Educated in fine art and photography in California and New York, Lê responded critically to the American cinematic portrayal of the Vietnam War, challenging its one-sided narratives. Photography became his primary medium, but he soon transformed it through his signature technique of photo-weaving, inspired by the grass mats woven by his aunt in Vietnam. By cutting and interlacing photographic strips, Lê created layered, tessellated surfaces in which past and present, fact and fiction, personal and political collide.

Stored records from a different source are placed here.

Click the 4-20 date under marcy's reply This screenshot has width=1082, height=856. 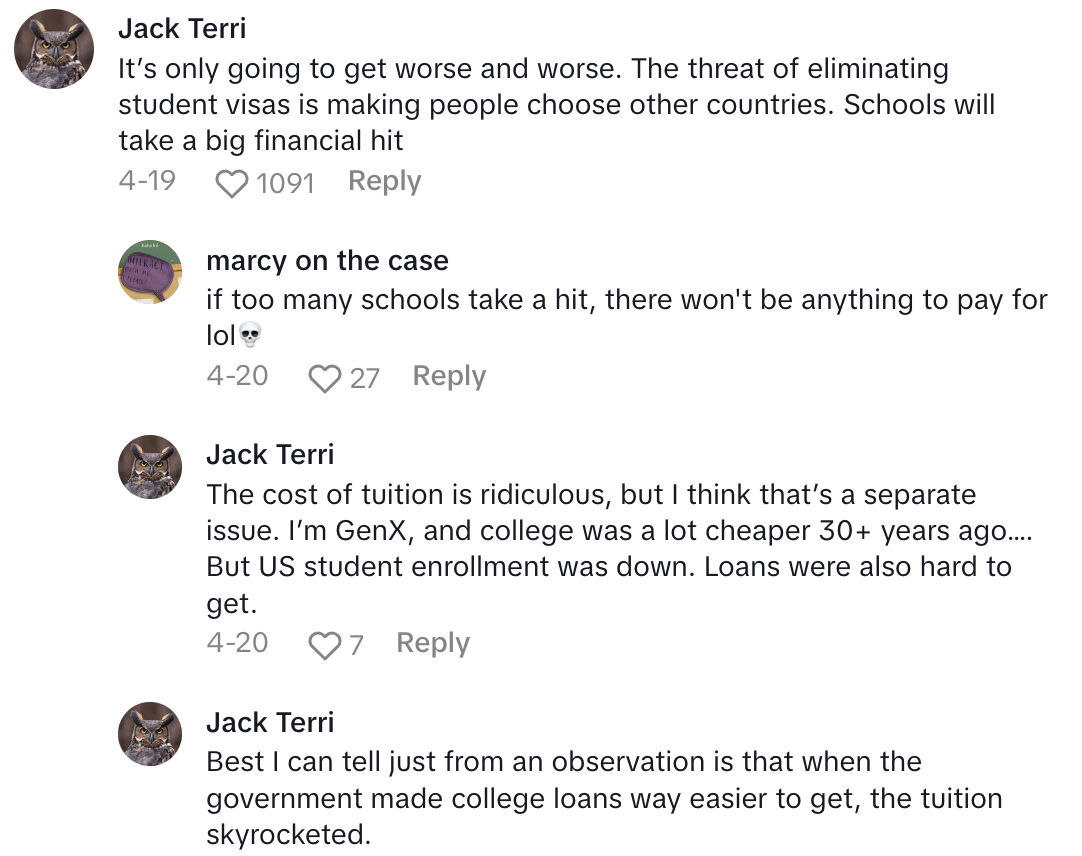pos(237,376)
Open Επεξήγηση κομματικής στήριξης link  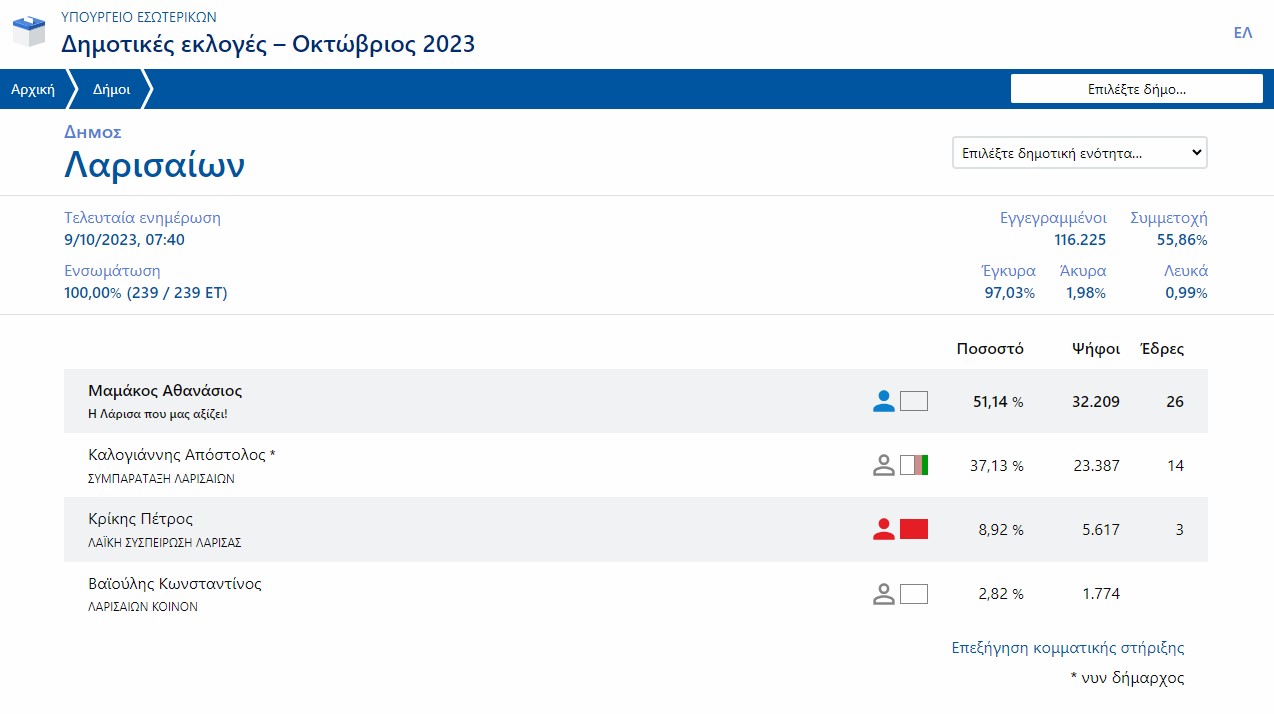point(1067,648)
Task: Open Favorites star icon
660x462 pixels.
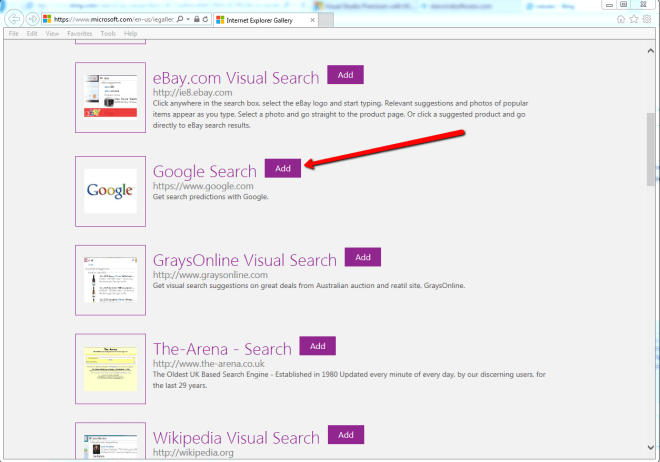Action: [635, 19]
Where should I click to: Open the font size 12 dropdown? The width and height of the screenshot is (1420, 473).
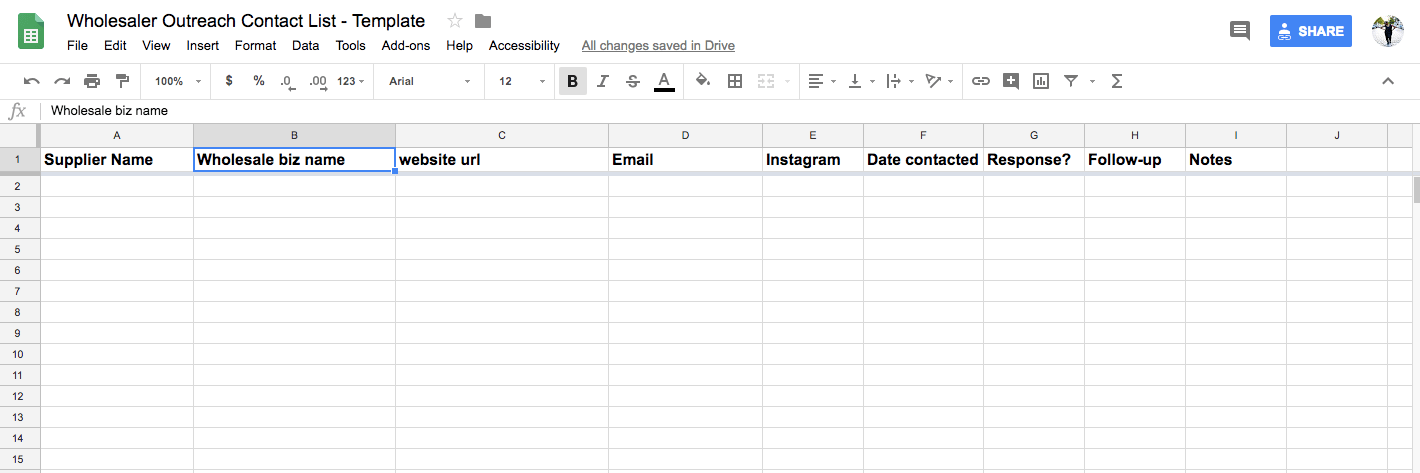tap(522, 81)
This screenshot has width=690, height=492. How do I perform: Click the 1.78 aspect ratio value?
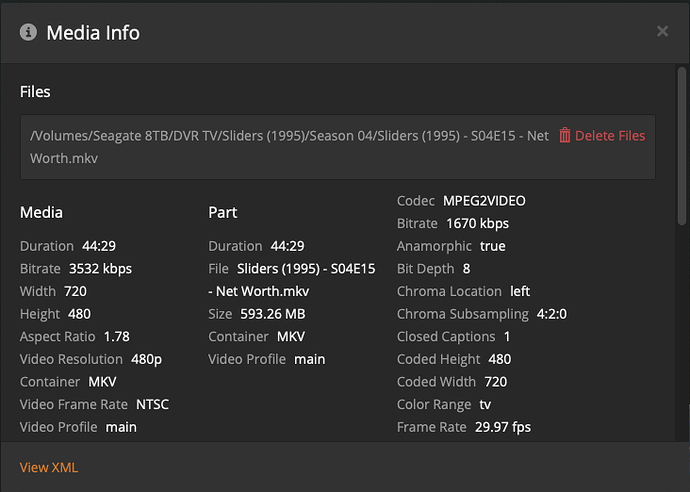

After returning to Vietnam in the 1990s and permanently relocating to Ho Chi Minh City in 1997, Lê confronted the silences surrounding the war and its aftermath. Works such as Cambodia: Splendour and Darkness (1998) and Hill of Poisonous Tree (2008) reflect his engagement with the traumatic histories of both Vietnam and Cambodia, weaving together archival imagery, prison mugshots, and fragments of Angkor Wat to evoke dignity amid devastation.
In the celebrated series From Vietnam to Hollywood (2004), Lê juxtaposed film stills, news photography, found vernacular images, and art historical references to examine the unbalanced way in which the Vietnam War was mythologized through Western cinema. His woven compositions destabilize dominant narratives, creating visual fields where histories overlap and meanings interweave.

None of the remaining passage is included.